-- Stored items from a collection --
---

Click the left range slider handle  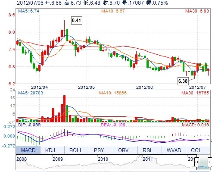click(196, 162)
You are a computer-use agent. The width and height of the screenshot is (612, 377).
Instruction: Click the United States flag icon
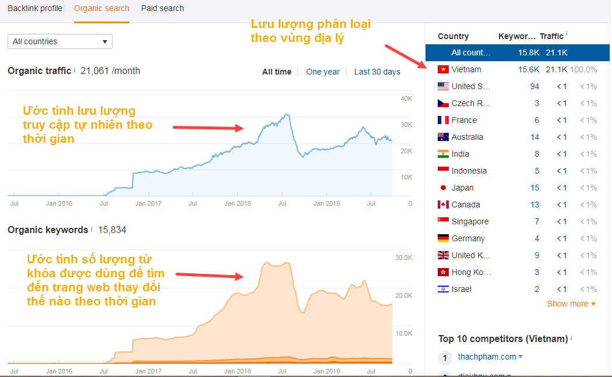pos(442,86)
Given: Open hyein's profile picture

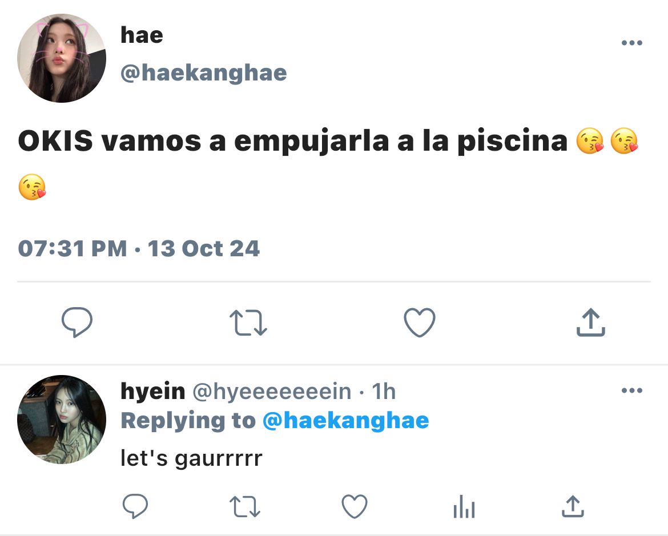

---

-- Exercise task --
Put the lines from the one containing "You are a computer-use" through the end of the rows into a JSON list of strings, one string per line and without blank lines. Leave the pictures out of the answer.

-- Task response --
[
  "You are a computer-use agent. The width and height of the screenshot is (612, 377).",
  "Instruction: Click the United States flag icon",
  "pos(442,86)",
  "Given: Open hyein's profile picture"
]